Monday, September 23, 2013

What's worse than divorce?

I have a friend who is living in a horrific marriage. His wife is a sex addict and, from time to time, has "dates" with other men. He is living in a special hell that is hard to imagine. But he's sticking it out.

"We have children together," he says. "I don't want to put them through a divorce."

My ex husband, "Rob", and I have children together, too. Ripping my family apart weighed heavily on my mind, trust me. Divorce is awful. It hurts so many people-- the couple, the children, extended family, friends, sometimes neighbors. But there are worse things than divorce and an abusive marriage is one of them. Children living in high conflict homes actually have worse adult outcomes than children of divorce. Of course, how the adults handle the split helps. My divorce was ugly, though I tried in vain to change that. Some things are out of my control and I've learned to accept it and make as much peace with it as possible.

Bottoming out
I know the exact fight Rob and I got into when I knew that divorce was on our horizon and that every day I spent in the marriage was just borrowed time. Just a little background here before I get on with my story: Rob is an alcoholic. A highly functioning alcoholic.
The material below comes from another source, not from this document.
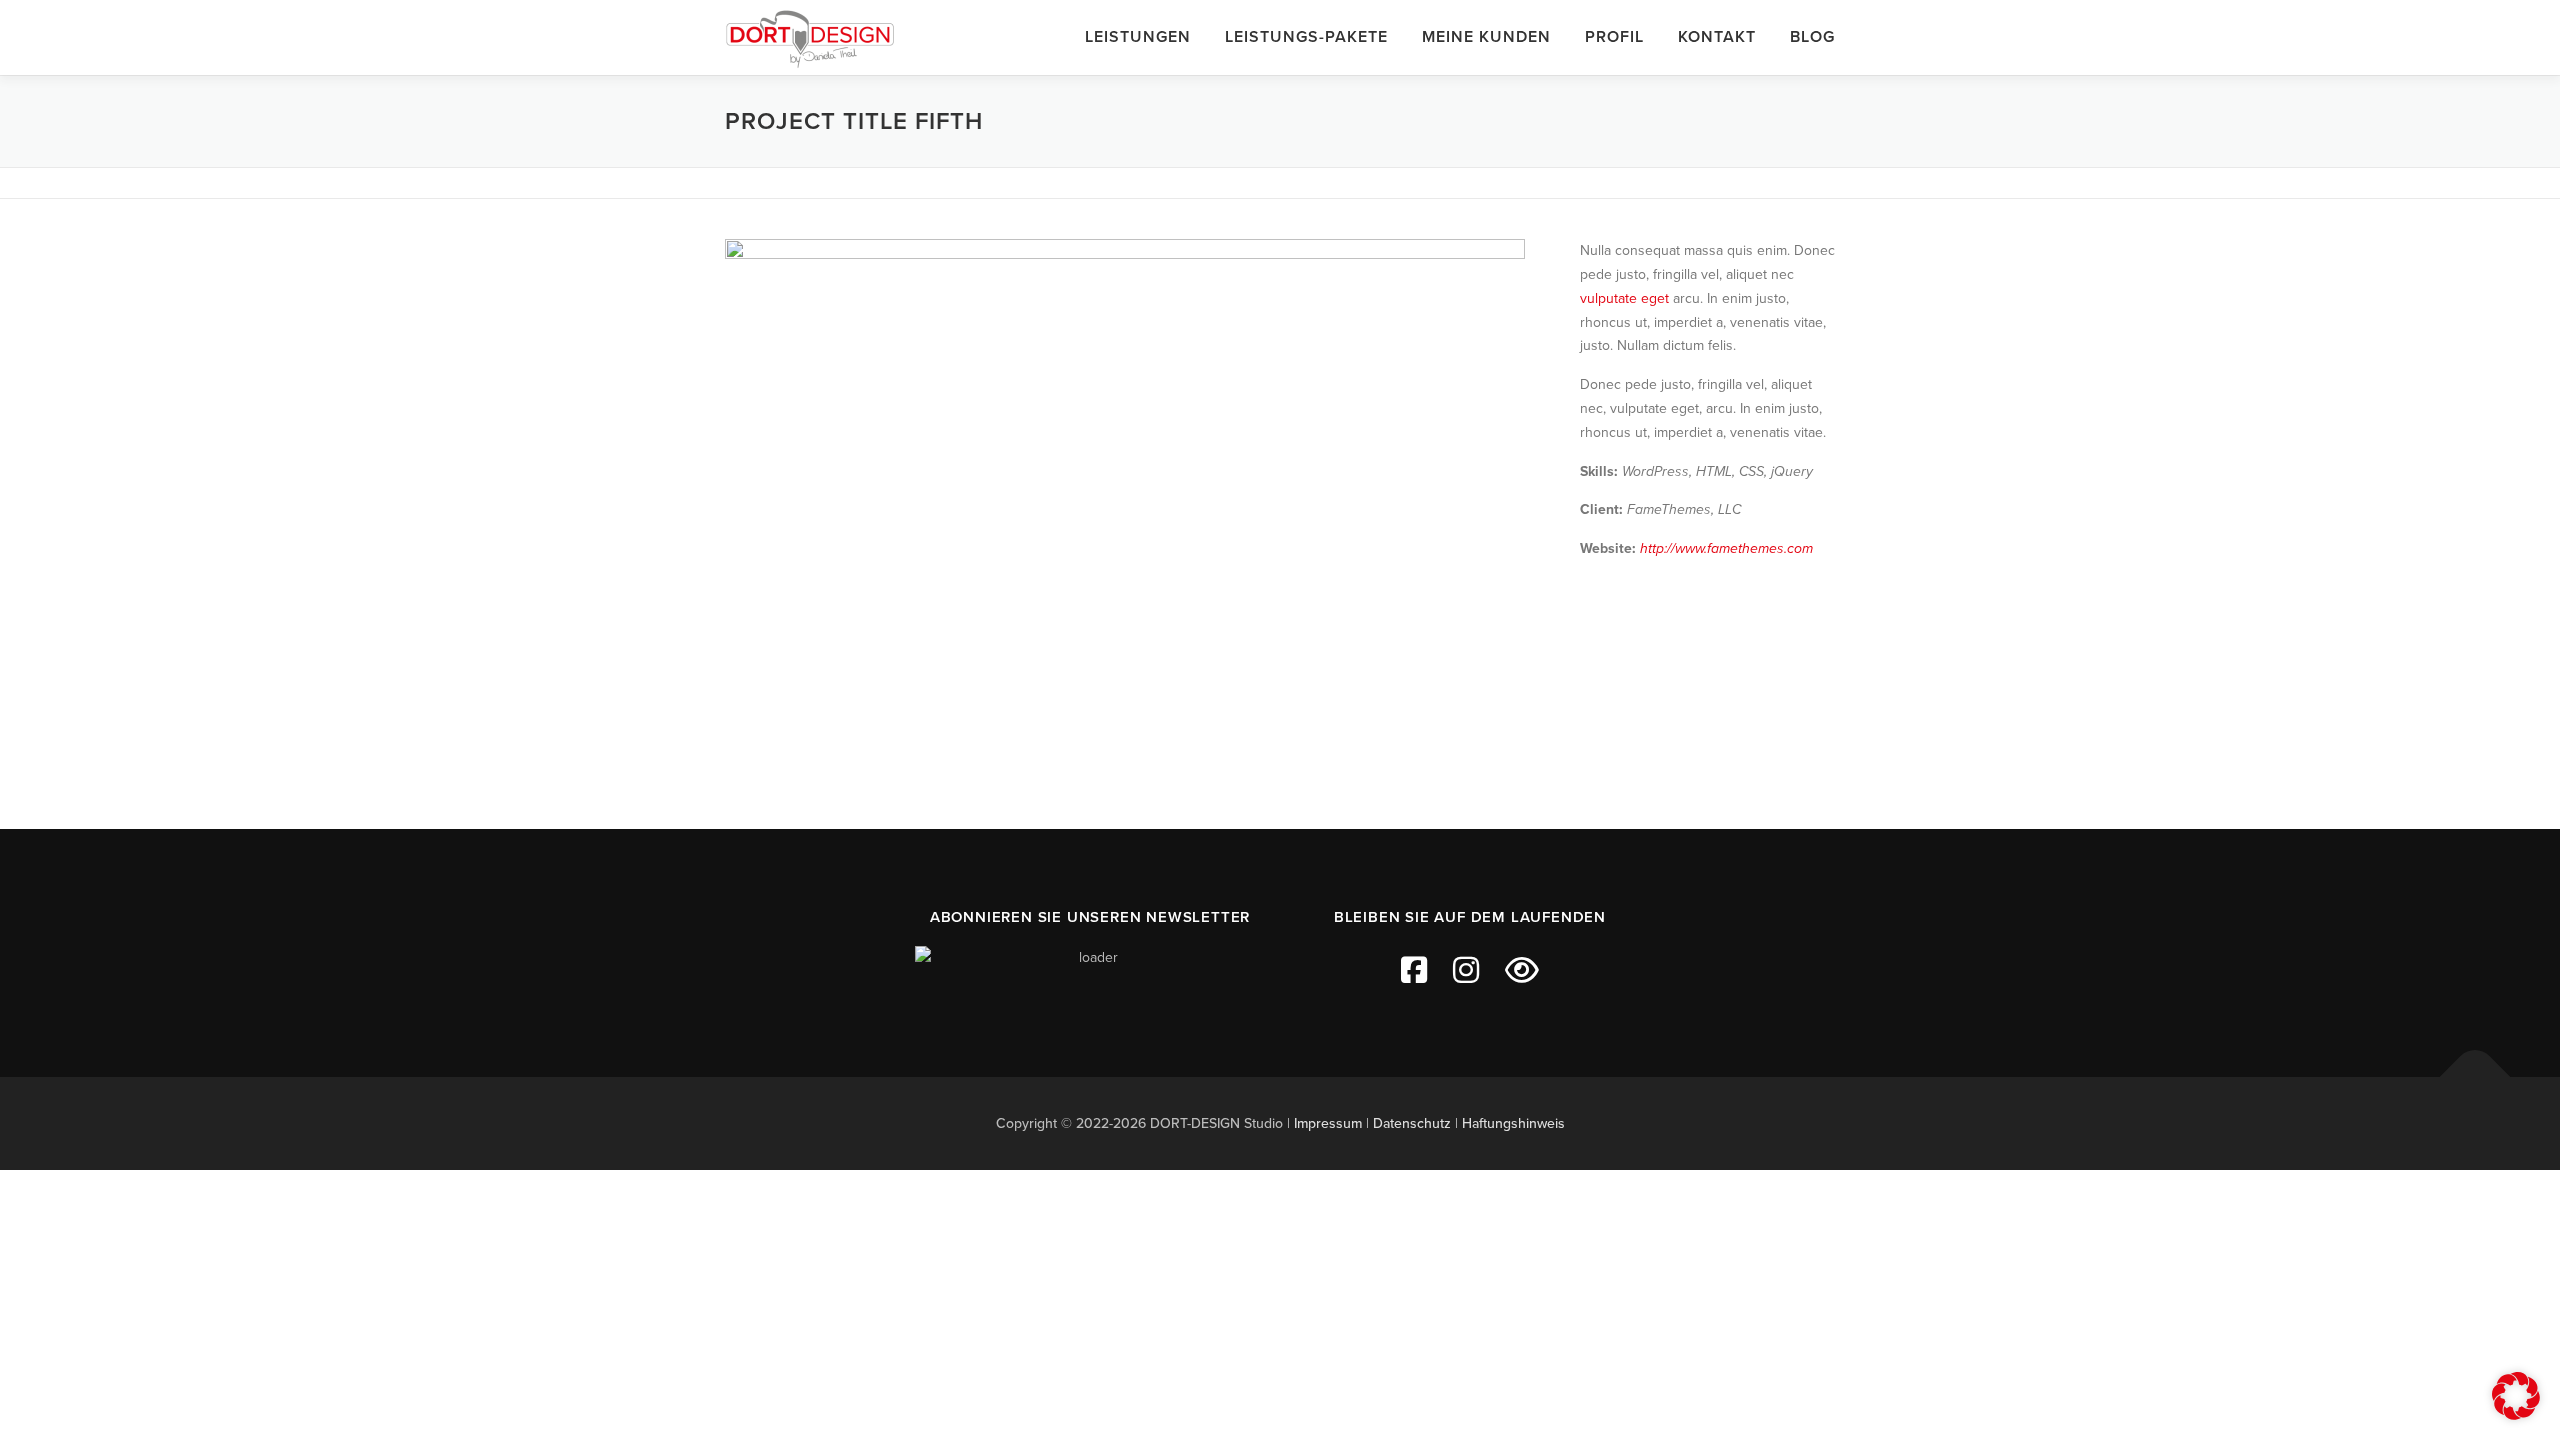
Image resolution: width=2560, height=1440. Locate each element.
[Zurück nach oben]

And Rob has two different personalities when he's drinking: 1) Happy Drunk: he gets slap-happy, silly, giddy, and excited. Usually Happy Drunk shows up when we are on vacation, or we are having a party, or we are at a party; 2) Mean Drunk: if there is any stress at all in Rob's life, he becomes hateful. Mean Drunk typically shows up when at home. If it's a Sunday, I could almost be guaranteed that Mean Drunk would surface (unless we were on vacation or having a party-- see #1).

Back to my story...

It was a Sunday during football season. It must have been MLK weekend because the next day was a holiday. Rob went to a Chargers game with his brother and I was home with the girls. The reason for the argument was completely unimportant. We were texting each other and I said, "Enjoy the rest of your weekend. The girls and I won't be home tonight." And with that, I put my phone down and gathered the girls together. "Hey girls, guess what? We are going to the Residence Inn tonight, just the three of us, for a little get-away. We'll watch movies, and get pizza, and go in the jaccuzi. Yay!"
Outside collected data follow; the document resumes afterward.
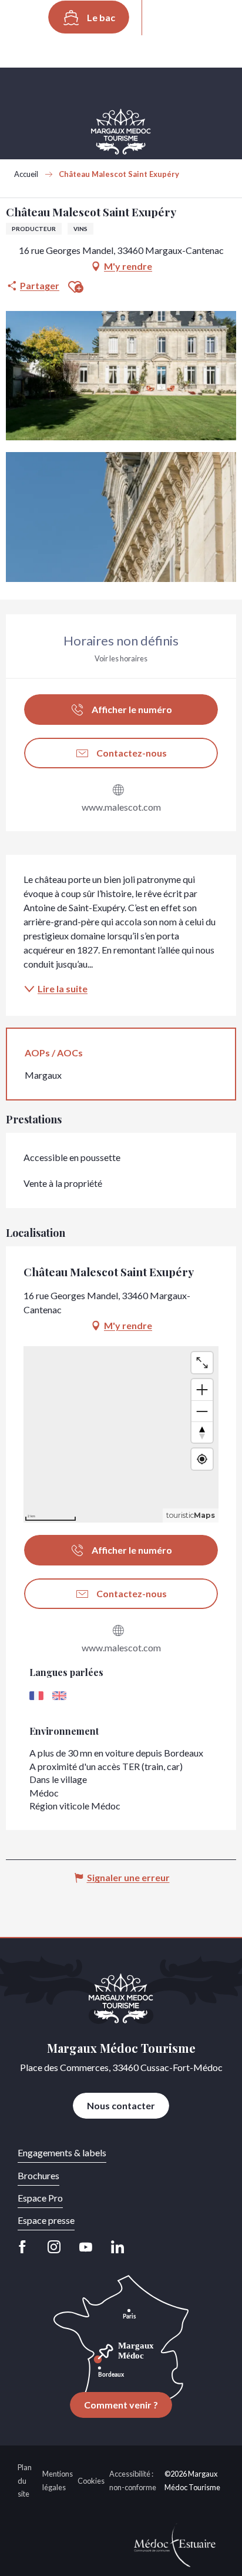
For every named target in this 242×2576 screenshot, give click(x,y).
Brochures (38, 2175)
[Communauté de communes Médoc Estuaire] (175, 2544)
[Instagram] (54, 2246)
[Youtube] (86, 2246)
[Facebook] (25, 2246)
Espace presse (46, 2220)
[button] (167, 17)
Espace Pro (40, 2197)
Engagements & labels (62, 2152)
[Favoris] (203, 17)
I raced upstairs and started throwing a few things into a suitcase. Rob wasn't expected home for hours yet for some reason, I was shaking. Less than 30 minutes later, the girls were in the car and I was putting the suitcase in the trunk. And then I looked down the street and my heart nearly stopped. There was Rob driving up the street- and fast. OMG- he had left the football game early and raced home. I slammed my trunk shut, got into my car as quickly as I could and locked the doors.

Rob jumped out of his car and ran up my door and tried to open it. I was scared. What the Hell was he doing? He started screaming in that high-pitched Rob wail- bizarre and out of control, glassy eyed.
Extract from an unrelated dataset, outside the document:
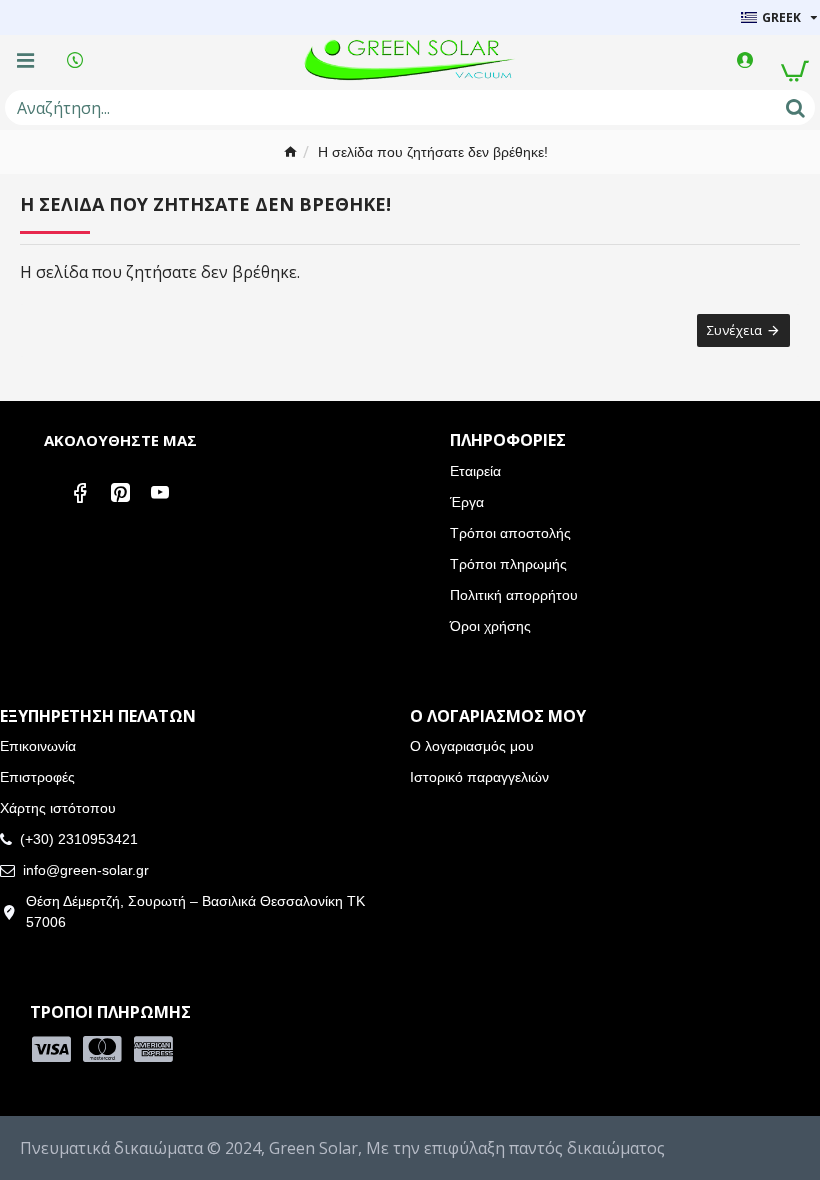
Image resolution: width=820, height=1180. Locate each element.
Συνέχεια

"You're so boring!" he screamed. And he started banging on my windshield. "Hey girls! I hope you have fun tonight. Your mom is so boring! Hopefully she'll have fun with you tonight! Have fun!" And he was pounding on the windshield again and again and again. I found my key, put it in the ignition and looked at the girls. Morgan had tears in her eyes. Siena in the back seat had eyes as wide as saucers. She was laughing but looking scared. She didn't know what response she should have.

And then, as if in slow motion, a thought entered my head. That thought probably lasted just a split second, but yet it seemed like an eternity. I was calm and it felt rational at that moment: "I could put my car in drive instead of neutral and run him over."

I swear to you, my Guardian Angel was with me that second. Because it was almost like a physical hand slapped me upside the head and said, "DRIVE AWAY." And, calmly, my shaking hands gone, I put the car in reverse and I drove down the street towards La Jolla and the serenity of the Residence Inn.

On our way to the hotel, Morgan looked at me and with the innocence of a child who still loves her dad immensely and said, "Why do you let him treat you like that?" And I couldn't answer her. I didn't know. And it wasn't ok. I felt sick.

While it would be more than a year before I left Rob, it was that question that made me realize that I was doing my children no favors by letting them grow up in an alcoholic home. It wasn't ok for me and it certainly wasn't ok for them. Showing them that such an unhealthy relationship was "normal" was incredibly damaging for all of us victims and it had to end.

That evening, I gathered the girls on my bed and we had a little chat. "I want you to know that Daddy has some great qualities. You love him and you should. He loves you. But my hope for both of you is that when you get older, you never allow a man to treat you like Daddy treats me. It is not ok."

Divorce is horrible. But I'm here to tell you that there are worse things than divorce and an abusive, volatile relationship is one of them. There is hope, though. If you're in a terrible relationship like I was, you can escape. And while it's tough, you'll survive it and life can be beautiful on the other side.